签名 Mac App Store 应用程序

请参阅 Mac App Store 指南。

签名 Windows 构建

使用传统证书

在您能够对应用程序进行代码签名之前，您需要获取代码签名证书。 与 Apple 不同，Microsoft 允许开发人员在公开市场上购买这些证书。 通常由同时提供 HTTPS 证书的公司出售。 价格各不相同，因此花时间货比三家可能是值得的。 热门经销商包括

• Certum EV 代码签名证书
• DigiCert EV 代码签名证书
• Entrust EV 代码签名证书
• GlobalSign EV 代码签名证书
• IdenTrust EV 代码签名证书
• Sectigo (前身为 Comodo) EV 代码签名证书
• SSL.com EV 代码签名证书

重要的是指出，自 2023 年 6 月起，Microsoft 要求软件使用“扩展验证”证书（也称为“EV 代码签名证书”）进行签名。 过去，开发人员可以使用更简单且更便宜的证书（称为“authenticode 代码签名证书”或“基于软件的 OV 证书”）来签名软件。 这些更简单的证书不再提供好处：Windows 会将您的应用程序视为完全未签名，并显示相应的警告对话框。

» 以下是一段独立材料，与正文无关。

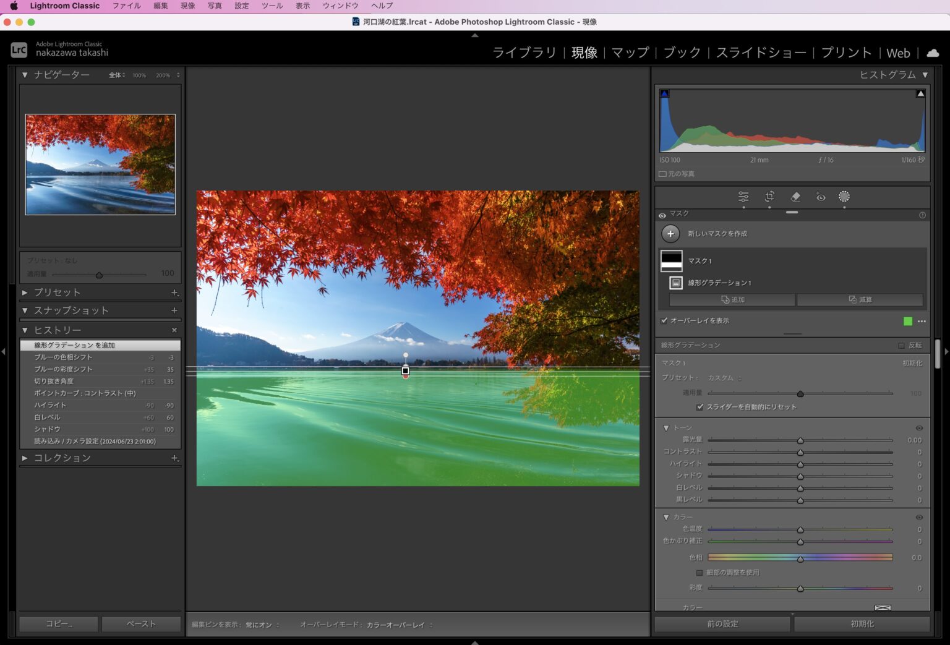Open the 写真 menu in menu bar
This screenshot has width=950, height=645.
(215, 6)
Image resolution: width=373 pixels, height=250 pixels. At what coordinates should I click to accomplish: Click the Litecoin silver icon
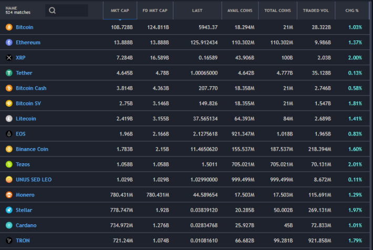click(9, 119)
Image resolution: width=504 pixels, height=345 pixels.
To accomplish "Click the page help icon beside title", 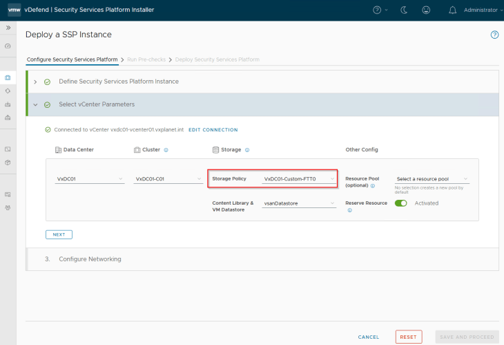I will click(x=494, y=35).
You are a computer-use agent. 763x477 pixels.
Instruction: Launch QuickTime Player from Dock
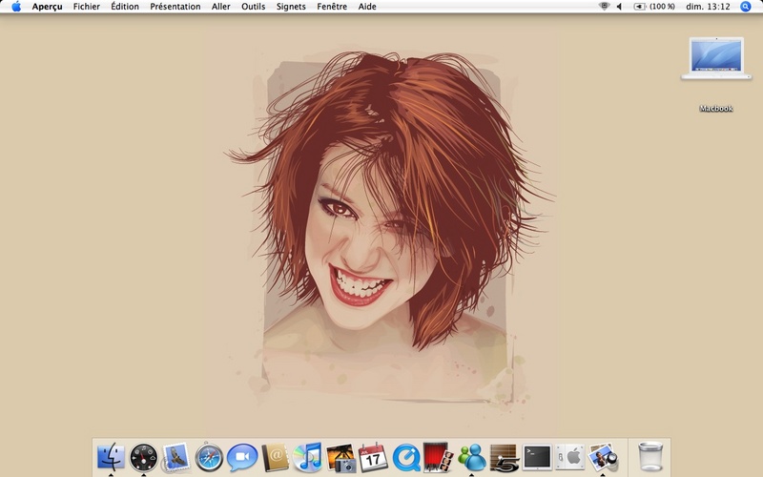tap(406, 458)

新的 EV 证书需要存储在符合 FIPS 140 Level 2、Common Criteria EAL 4+ 或同等标准的硬件存储模块上。 换句话说，证书不能简单地下载到 CI 基础设施上。 在实践中，这些存储模块看起来像花哨的 USB 拇指驱动器。

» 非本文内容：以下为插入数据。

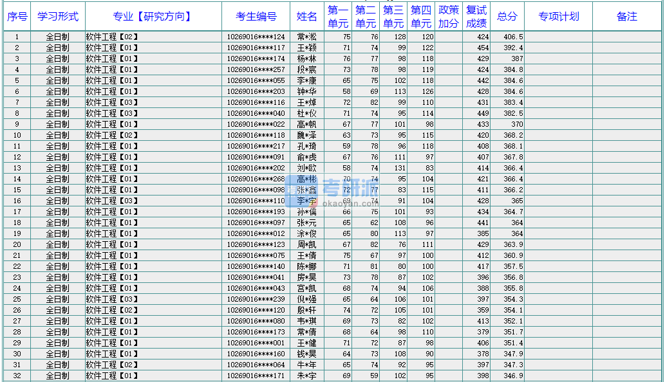Select the 政策加分 column header
This screenshot has width=665, height=382.
click(449, 17)
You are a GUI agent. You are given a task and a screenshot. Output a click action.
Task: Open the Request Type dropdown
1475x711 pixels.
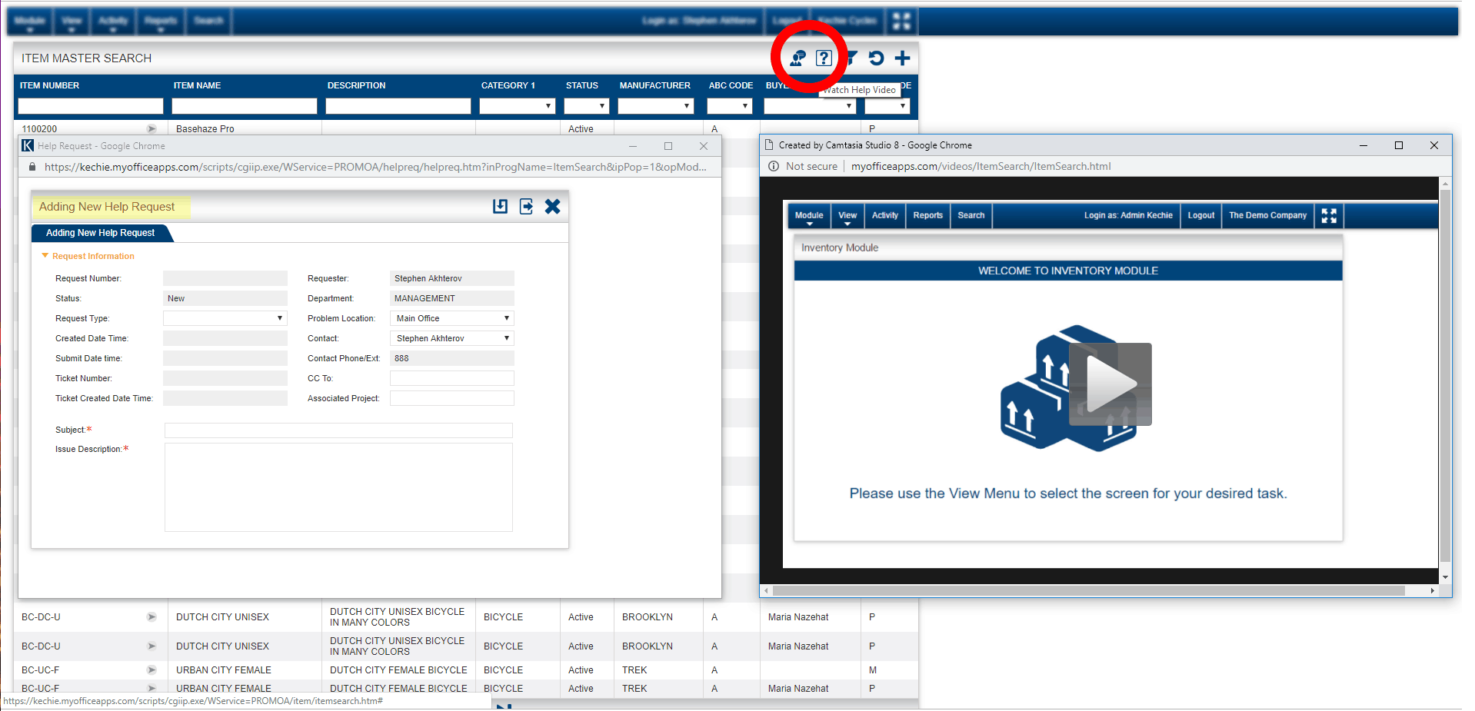225,318
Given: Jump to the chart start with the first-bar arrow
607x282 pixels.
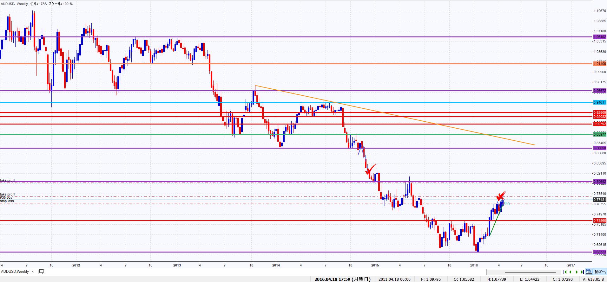Looking at the screenshot, I should click(x=565, y=272).
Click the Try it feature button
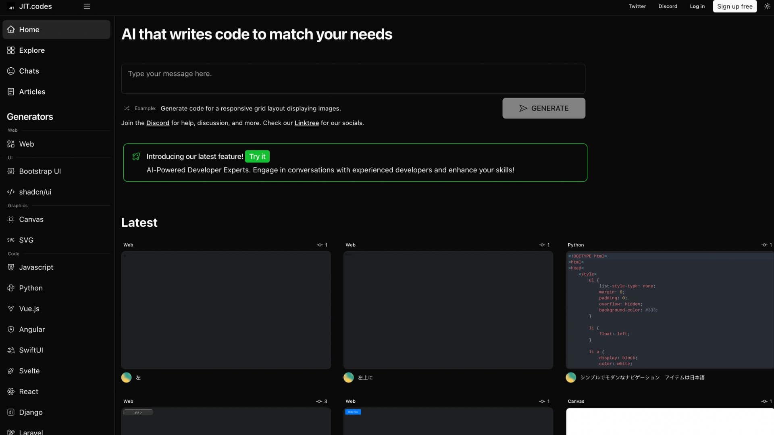 pos(257,157)
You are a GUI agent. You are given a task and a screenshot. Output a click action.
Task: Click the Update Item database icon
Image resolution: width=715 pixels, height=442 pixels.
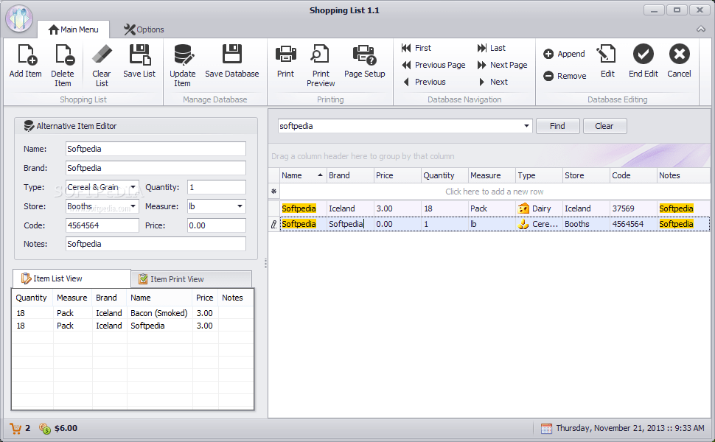click(182, 55)
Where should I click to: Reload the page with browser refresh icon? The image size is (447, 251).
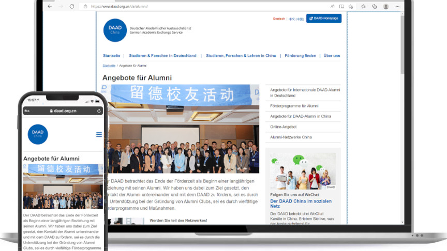click(71, 6)
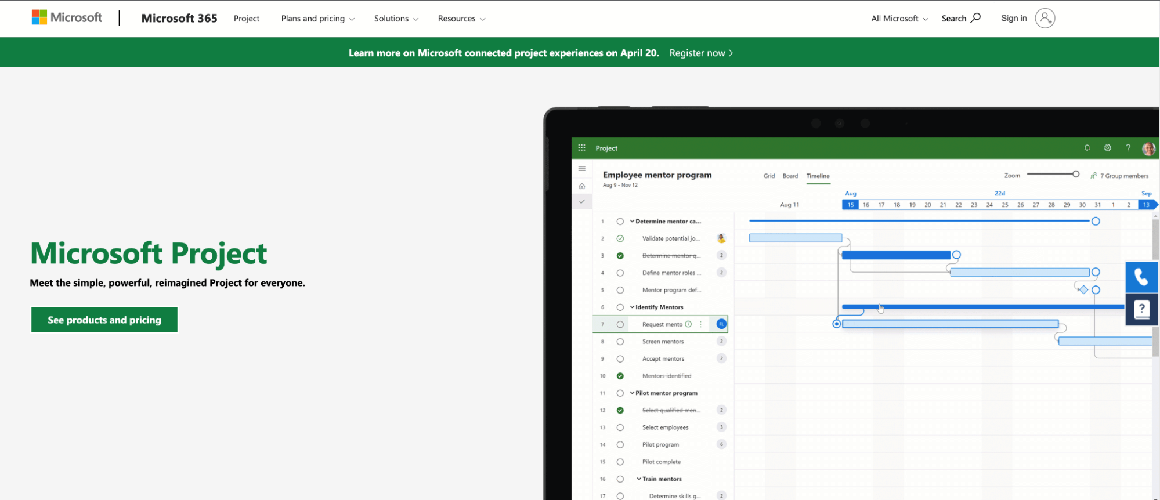Click the Microsoft logo
This screenshot has width=1160, height=500.
coord(67,17)
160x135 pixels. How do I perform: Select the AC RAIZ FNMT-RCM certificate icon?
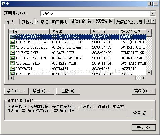(13, 58)
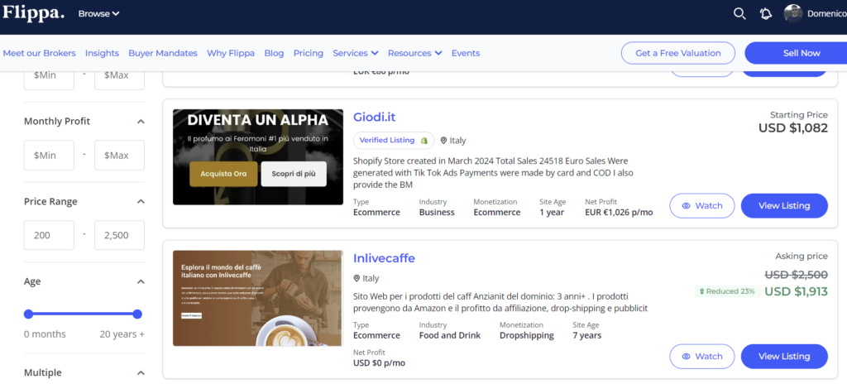Click View Listing for Giodi.it

pyautogui.click(x=783, y=206)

许多证书提供商现在提供“基于云的签名” - 整个签名硬件位于其数据中心，您可以使用它来远程签名代码。 这种方法在 Electron 维护者中很受欢迎，因为它使在 CI（如 GitHub Actions、CircleCI 等）中签名您的应用程序相对容易。

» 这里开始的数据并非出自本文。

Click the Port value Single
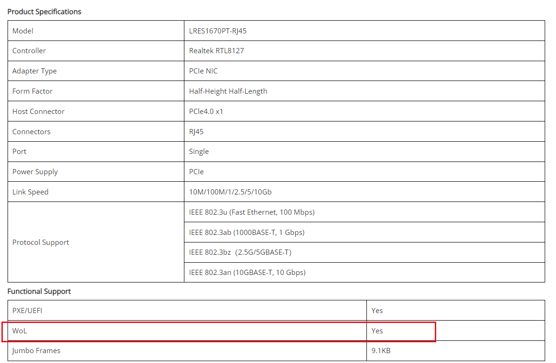The height and width of the screenshot is (363, 556). 199,152
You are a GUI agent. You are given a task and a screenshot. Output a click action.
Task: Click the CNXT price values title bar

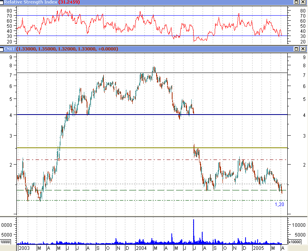pyautogui.click(x=176, y=49)
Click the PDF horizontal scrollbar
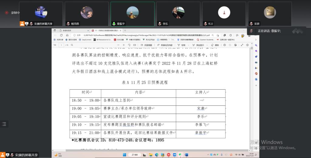This screenshot has width=311, height=158. [x=152, y=150]
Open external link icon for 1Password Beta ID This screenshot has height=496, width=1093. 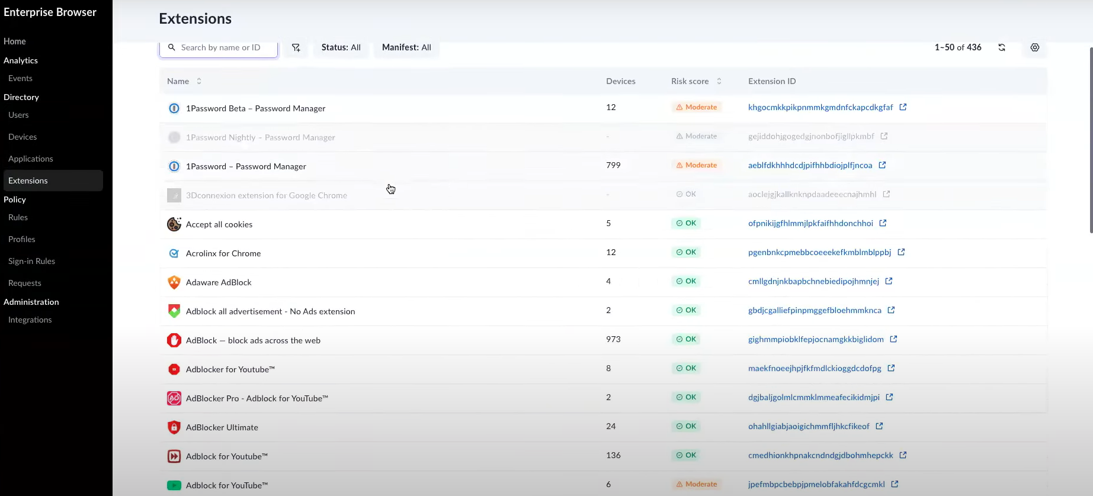click(903, 107)
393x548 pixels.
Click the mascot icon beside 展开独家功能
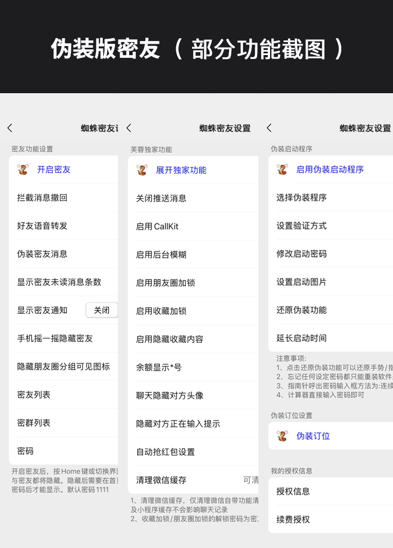click(x=142, y=170)
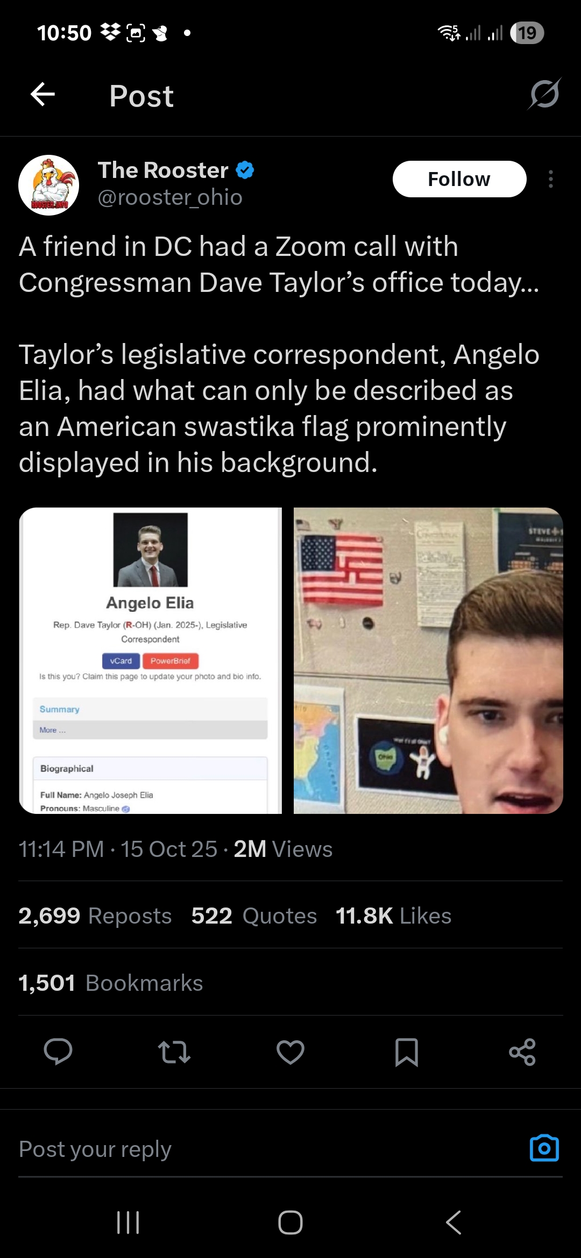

在撰写本文时，Electron 自己的应用程序使用 DigiCert KeyLocker，但任何提供用于签名文件的命令行工具的提供商都将与 Electron 工具兼容。

Electron 生态系统中的所有工具都使用 @electron/windows-sign，并且通常通过 windowsSign 属性公开配置选项。 您可以使用它直接签名文件 - 或者在 Electron Forge、@electron/packager、electron-winstaller 和 electron-wix-msi 中使用相同的 windowsSign 配置。

使用 Electron Forge

Electron Forge 是签名您的应用程序以及您的 Squirrel.Windows 和 WiX MSI 安装程序的推荐方法。 有关如何配置您的应用程序的详细说明，请参阅 Electron Forge 代码签名教程。

使用 Electron Packager

如果您没有使用像 Forge 这样的集成构建管道，您可能正在使用 @electron/packager，它包含 @electron/windows-sign。

如果您正在使用 Packager 的 API，您可以传递 配置以签名您的应用程序。 如果下面的示例不满足您的需求，请参阅 @electron/windows-sign 以获取许多可能的配置选项。

const packager = require('@electron/packager')

packager({
  dir: '/path/to/my/app',
  windowsSign: {
    signWithParams: '--my=custom --parameters',
    // If signtool.exe does not work for you, customize!
    signToolPath: 'C:\\Path\\To\\my-custom-tool.exe'
  }
})

使用 electron-winstaller (Squirrel.Windows)

electron-winstaller 是一个可以为您的 Electron 应用程序生成 Squirrel.Windows 安装程序的包。 这是 Electron Forge 的 Squirrel.Windows Maker 在底层使用的工具。 就像 @electron/packager 一样，它在底层使用 @electron/windows-sign 并支持相同的 windowsSign 选项。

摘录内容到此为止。